Orofacial tardive dyskinesia and oromandibular dystonias are involuntary facial movements capable of causing social stigma and isolation. The repetitive, involuntary movements cause chewing motions of the jaw and often indicate a history of anti-psychotic medications, anti-emetics or hard drug use. These movements can also result from idiopathic (unknown) causes and in these instances, the condition is known as oromandibular dystonia.
Tardive dyskinesia and oromandibular dystonia – physiology
Orofacial tardive dyskinesia and oromandibular dystonia both derive from excessive firing of neurons that innervate the trigeminal nerve leading to contraction of the masseter and pterygoid muscles responsible for chewing. Anti-psychotic and certain emetic drugs working as dopamine receptor blocking agents seem to create a sensitized reaction to the presence of dopamine, particularly after the drugs are withdrawn, causing an over-firing of neurons. In dystonia the basal ganglia in the brain is believed to be behind the excessive, involuntary innervations.

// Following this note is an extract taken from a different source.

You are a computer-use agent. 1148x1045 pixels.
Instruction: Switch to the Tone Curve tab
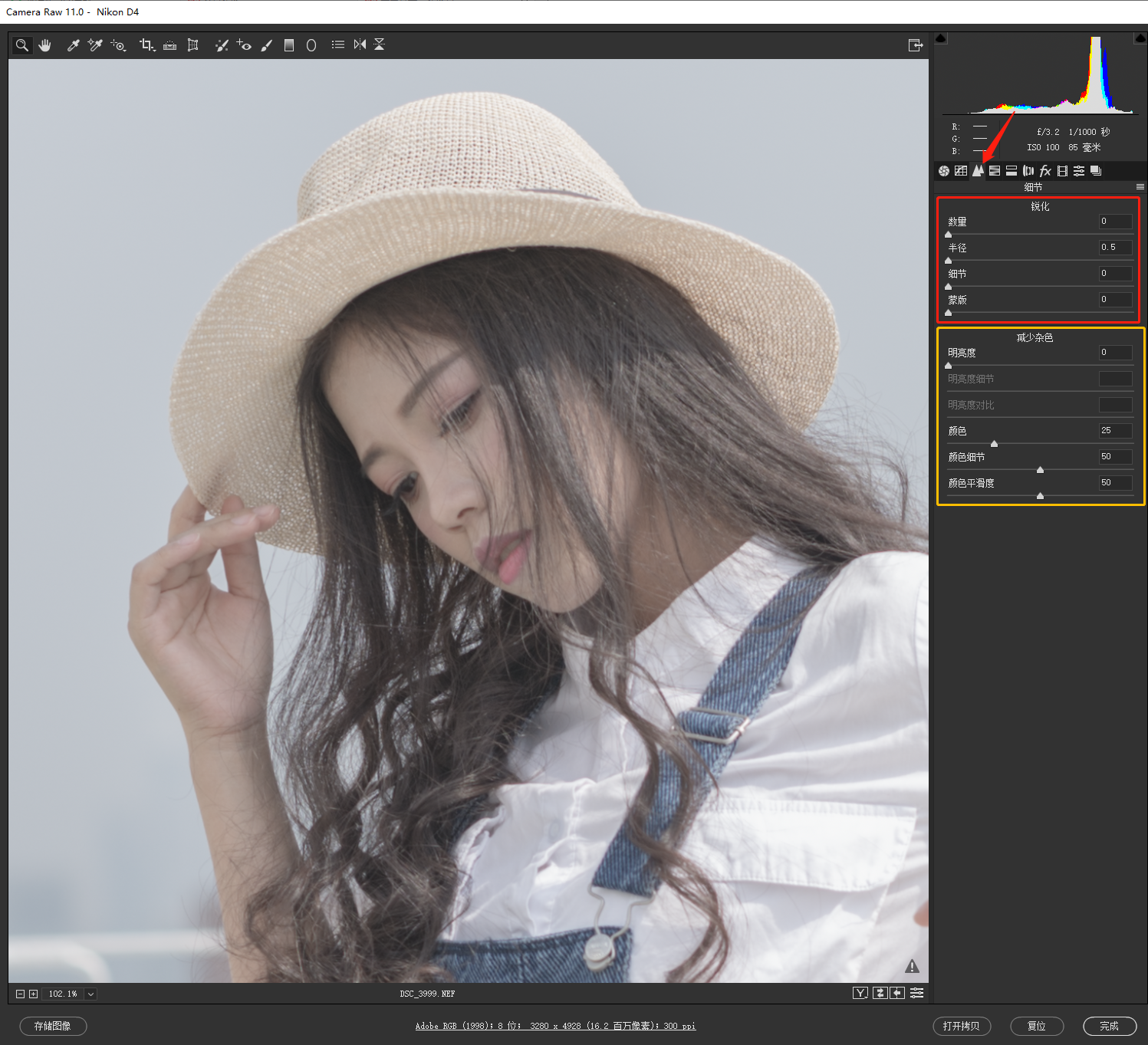click(x=961, y=171)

Tardive dyskinesia and oromandibular dystonia prognosis – treatment
Tardive dyskinesia and oromandibular dystonias are characteristically incurable and irreversible although there are efficacious treatments including Botox and vitamin megadose therapy. Unfortunately, these treatments have side effects. Botox can cause jaw weakness, loss of the smile and other side effects although these symptoms often diminish with increased injection accuracy and adjustment of dose (http://cdn.intechopen.com/pdfs-wm/32225.pdf). Vitamin megadose clinical studies have been performed short term with physician supervision; however, over time these vitamins can overwhelm the kidneys and liver and also cause irreversible nerve damage as in the case of B6. There is another method to effectively treat tardive dyskinesia and oromandibular dystonias using mechanical sensory tricks (geste antagonists) to interfere with muscle contraction firings.

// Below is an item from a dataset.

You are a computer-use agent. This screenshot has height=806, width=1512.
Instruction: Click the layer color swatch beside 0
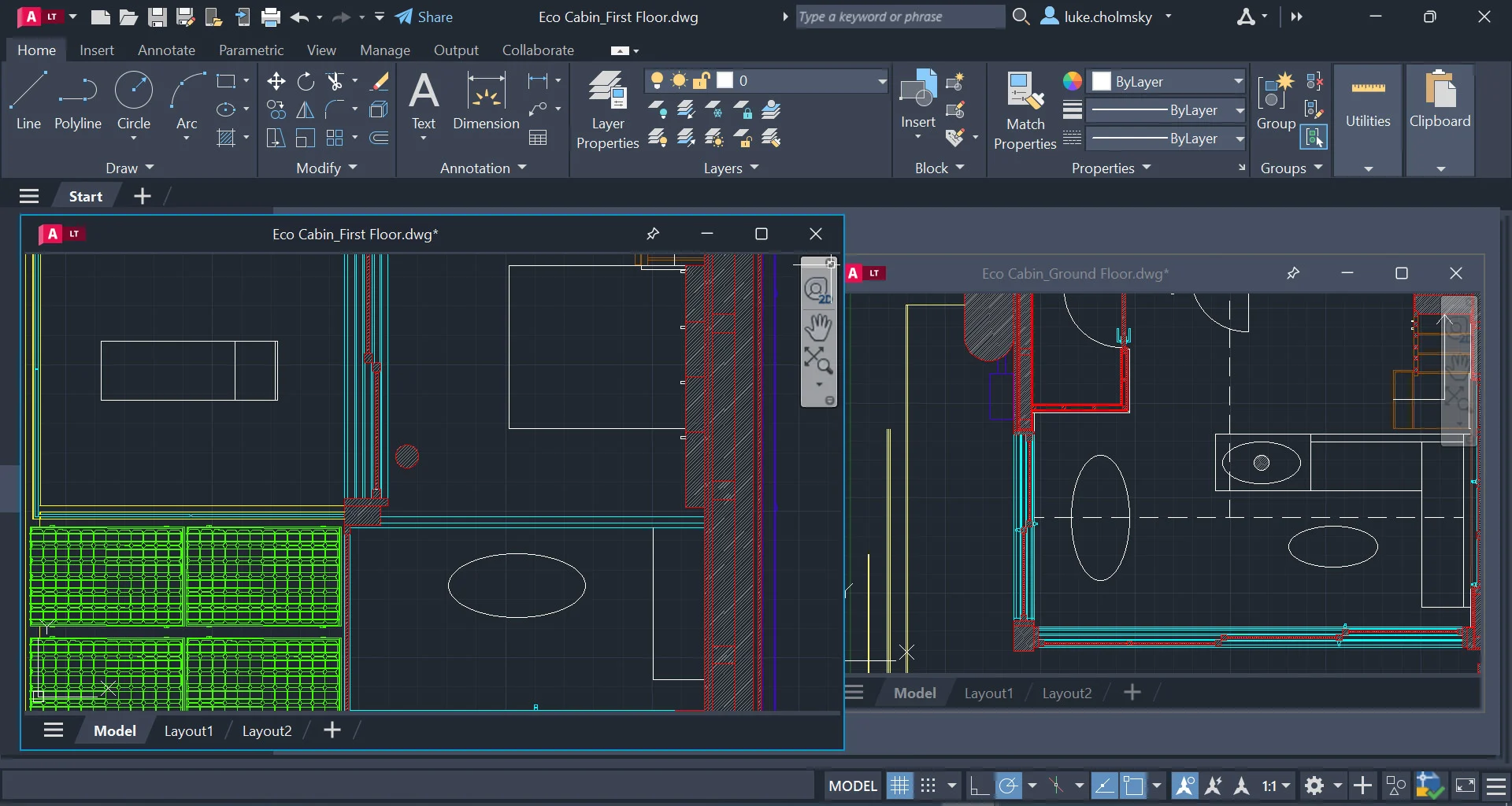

Tardive dyskinesia and oromandibular dystonia – sensory tricks
Tardive dyskinesia and oromandibular dystonias often respond to the presence of a custom molded retainer or a prostodontist device to inhibit or overcome the firing of responsible muscles. Sensory tricks include touching of the lips, the jaw and even holding a toothpick between the lips. All these tricks involve use of the hands or a temporary prop and the question is, would an ordinary, over the counter dental guard work as well as a custom designed retainer?

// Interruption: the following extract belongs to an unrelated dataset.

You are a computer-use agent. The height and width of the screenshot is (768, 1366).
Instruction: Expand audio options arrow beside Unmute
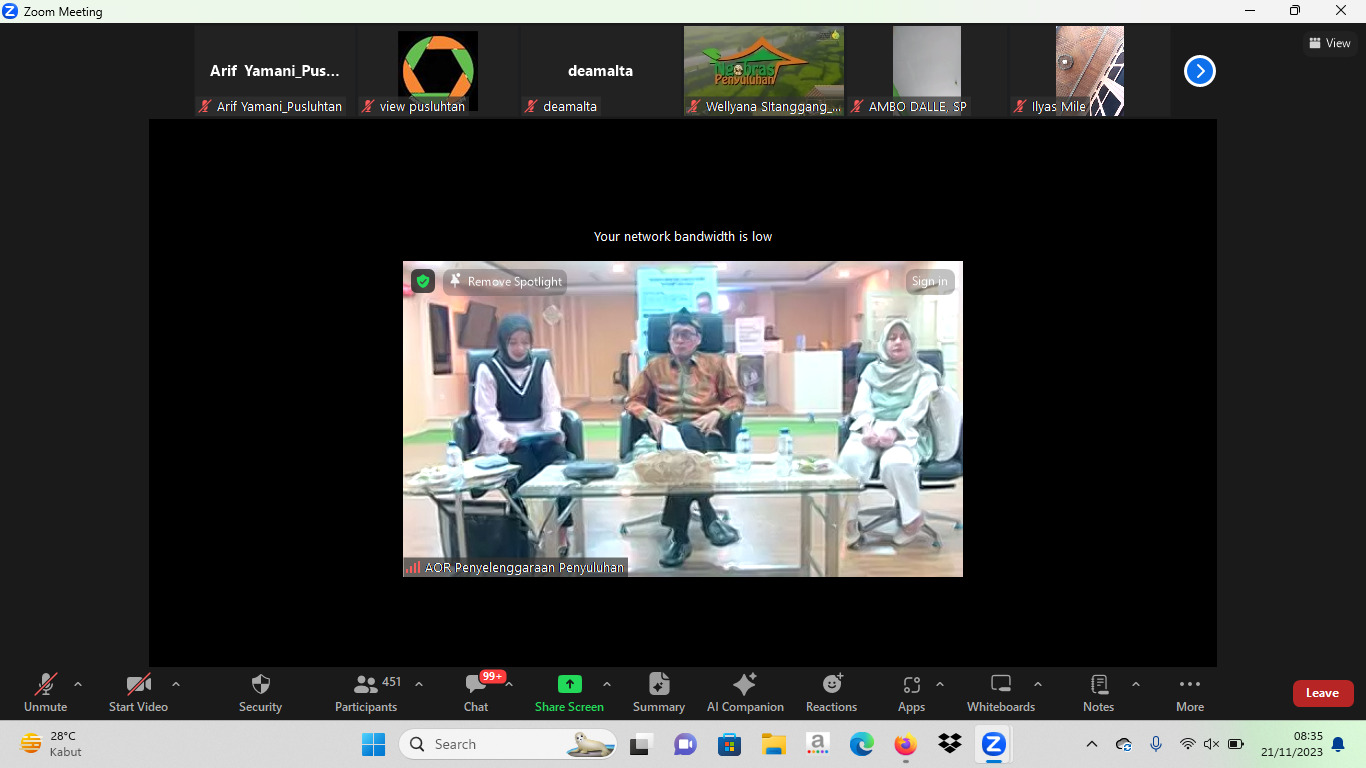point(78,685)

Tardive dyskinesia and oromandibular dystonia – dental guards
In private testing (afflicted family member), we have found that tardive dyskinesia and oromandibular dystonias do diminish with daytime use of standard over the counter dental guards (to date, DenTek’s Comfort Fit Night Guard). This is not a guaranteed solution for everyone; however for those who would rather not have Botox injections, nor risk overdosing on vitamins, and prefer not to be involved with ongoing doctor’s office visits, over the counter dental guards can be an affordable, effective option worth trying.